The process to create an armementarium that can protect you from infection takes several weeks. Just like before deploying troops to go into battle, one of the best ways to ensure that everyone is ready is to run a practice drill. The purpose of the second vaccine injection is to remind everyone what spike looks like, to amass greater numbers of B cells and T cells at the ready, and to ensure they are prepared to neutralize SARS-CoV-2 if spike rears its head.

If you were to become infected with SARS-CoV-2 after two doses of mRNA vaccine, alarms would ring loud and fast. There is no where for spike to hide and he would be recognized right away. Immune cells would rush to your lungs and upper respiratory tract to fight. Antibody ninja stars would bind up the virus surface because it’s covered in spike and prevent those viruses from infecting cells.

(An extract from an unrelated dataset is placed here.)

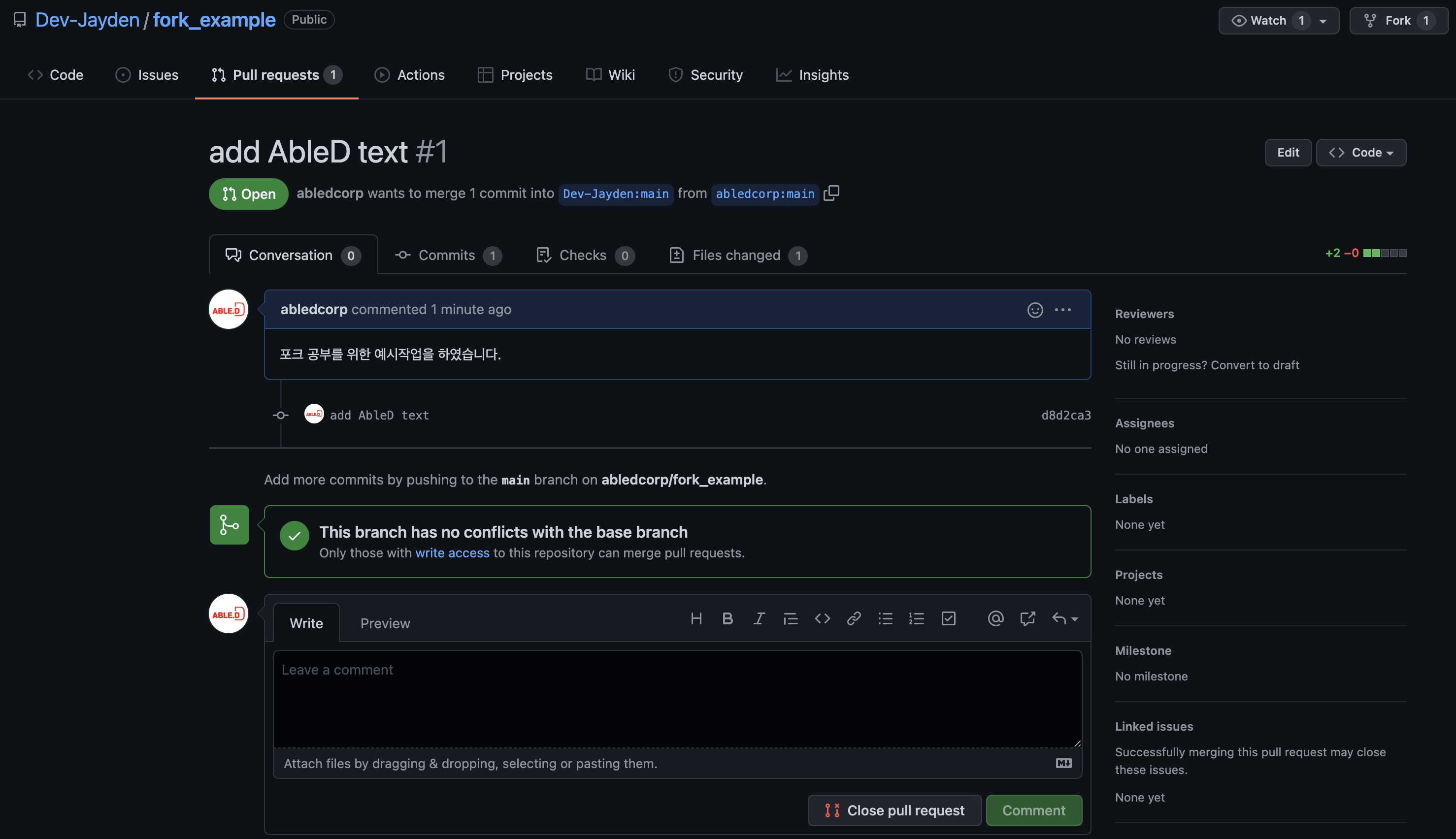Open the write access link

tap(452, 553)
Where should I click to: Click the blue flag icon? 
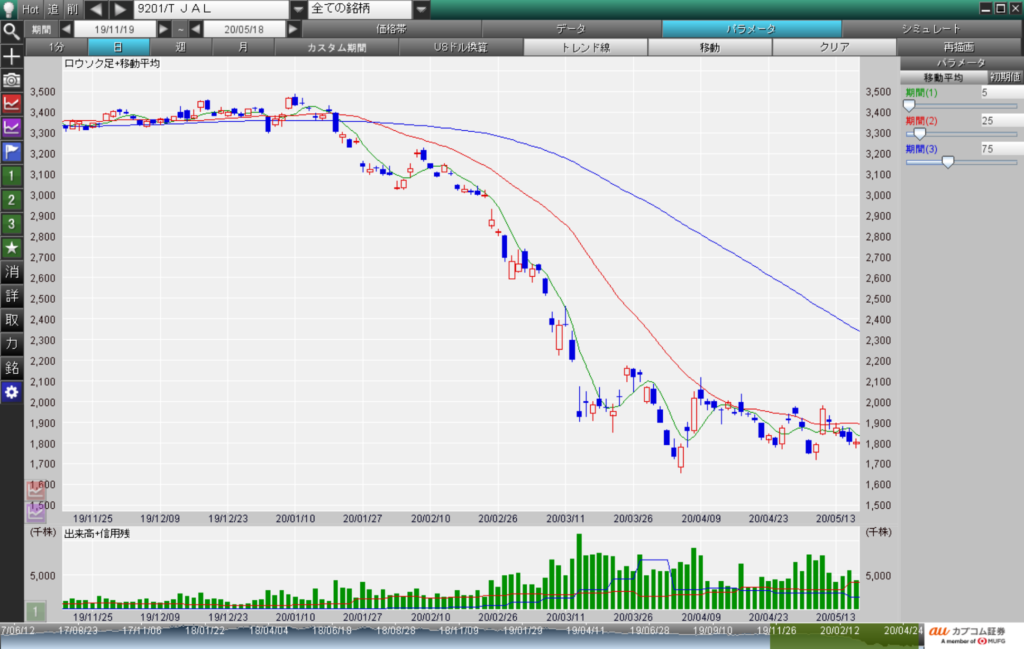pyautogui.click(x=11, y=151)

CD8 T cells would deploy their grenades directly killing any cells that do become infected. The battle of an immune response is often a messy affair and collateral damage can occur, maybe even enough to make you sick. However, the damage can be far greater when SARS-CoV-2 is allowed free rein in the lungs of a non-vaccinated person. Some collateral destruction is acceptable in order to neutralize the virus and prevent progression to severe COVID-19.

One thing we don’t know for sure yet is whether vaccination with these mRNA vaccines reduces transmission. It’s likely that if your body takes care of a majority of the virus in this battle, that there will be less virus to escape while you breathe, talk, or cough. What little virus is expelled would most likely be caught in your mask, preventing it from reaching those around you. So do continue to wear a mask, distance yourself from others, and frequently wash your hands even after you’ve been vaccinated.

Vaccination is just one more layer of Swiss cheese in our fight to end this pandemic. I don’t even like Swiss cheese, but this, this is some good cheese.